Tarefa: Reescreva o trecho do texto sobre medo e respeito, começando em "Não obstante, reparem" e terminando em "todo regime totalitário.", e troque "cidadão" por "eleitor".

Bloco de texto:
Preciso
educar meu filho de três anos. Já passei por isso com minha filha, hoje
com 19 anos. São as pessoas que mais amamos no mundo, e mesmo assim uma
boa educação envolve impor limites, ser duro eventualmente, quiçá subir
bem o tom, colocar de castigo ou, para os mais antigos, dar umas
palmadas ou beliscões, que não matam ninguém. Fazemos isso por
amor, e queremos em troca o respeito deles. Claro que em certa etapa do
processo, algum grau de medo é talvez necessário. Meu moleque, com três
aninhos, ainda não compreende bem a diferença, e de vez em quando, em
situações extremas, pode ser útil eu incutir certo medo nele, para que
um olhar mais severo seja suficiente para evitar o pior.
Educar é
uma arte, não uma ciência exata. Mas uso essa introdução para fazer uma
distinção entre respeito e medo. Um bom chefe, por exemplo, que se
destacou por méritos individuais, costuma exercer uma liderança natural
em seus subalternos. O chefe pode até lançar mão do medo ocasionalmente,
mais a chefia eficiente precisará contar é com o respeito da equipe
mesmo. E respeito se conquista, não se obtém por decreto.
Toda
essa digressão foi só para chegar na política nacional. A analogia com
uma família não presta muito, pois somente uma alma muito servil
compararia autoridades de estado com um pai, colocando-se como um filho.
Não obstante, reparem que o uso do medo só tem utilidade bem no começo
da educação, quando estamos falando de filhos pequenos. Ou seja, a
autoridade que governa pelo medo está tratando o cidadão como uma
criancinha incapaz. É o que faz, porém, todo regime totalitário.
Encara o povo como súdito e mentecapto, necessitando, assim, de tutela
absoluta obtida por meio da disseminação do medo. E não é preciso
"castigar" todos. Basta alguns "bons" exemplos. Um vizinho retirado de
sua casa no meio da madrugada, talvez, por ter dado a opinião "errada".
Os outros, apavorados e com medo de ter o mesmo destino, serão mais
"obedientes" dali em diante.
[Eles lançam mão do 'balão de ensaio', o equivalente mais romântico do esticar a corda e ver quando arrebenta.

Informações fornecidas:
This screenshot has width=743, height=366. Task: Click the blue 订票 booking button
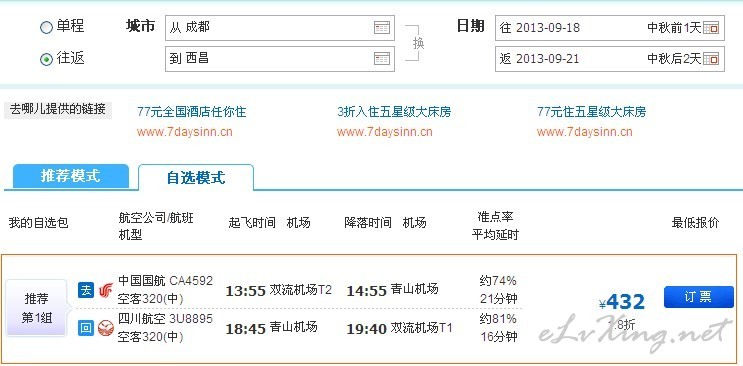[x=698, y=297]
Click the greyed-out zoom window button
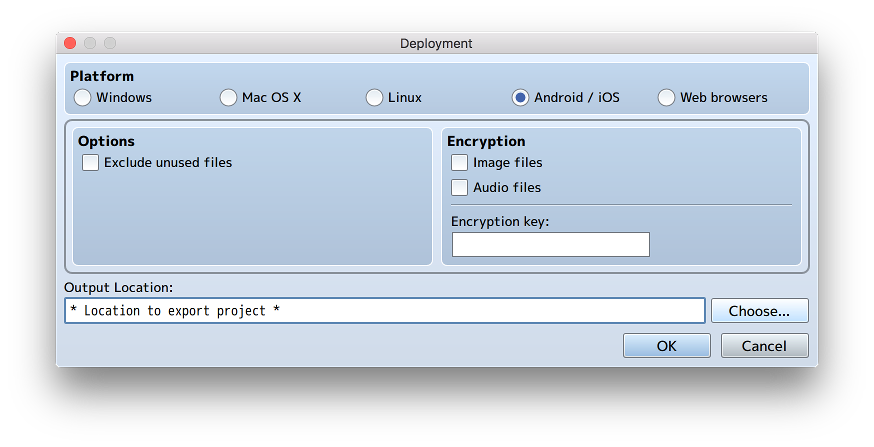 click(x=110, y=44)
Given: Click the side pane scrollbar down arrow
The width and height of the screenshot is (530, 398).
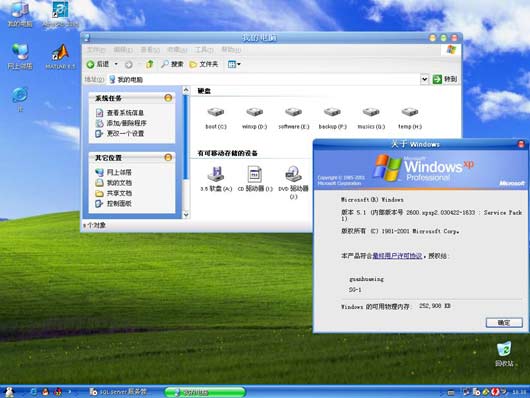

Resposta:
Não obstante, reparem que o uso do medo só tem utilidade bem no começo
da educação, quando estamos falando de filhos pequenos. Ou seja, a
autoridade que governa pelo medo está tratando o eleitor como uma
criancinha incapaz. É o que faz, porém, todo regime totalitário.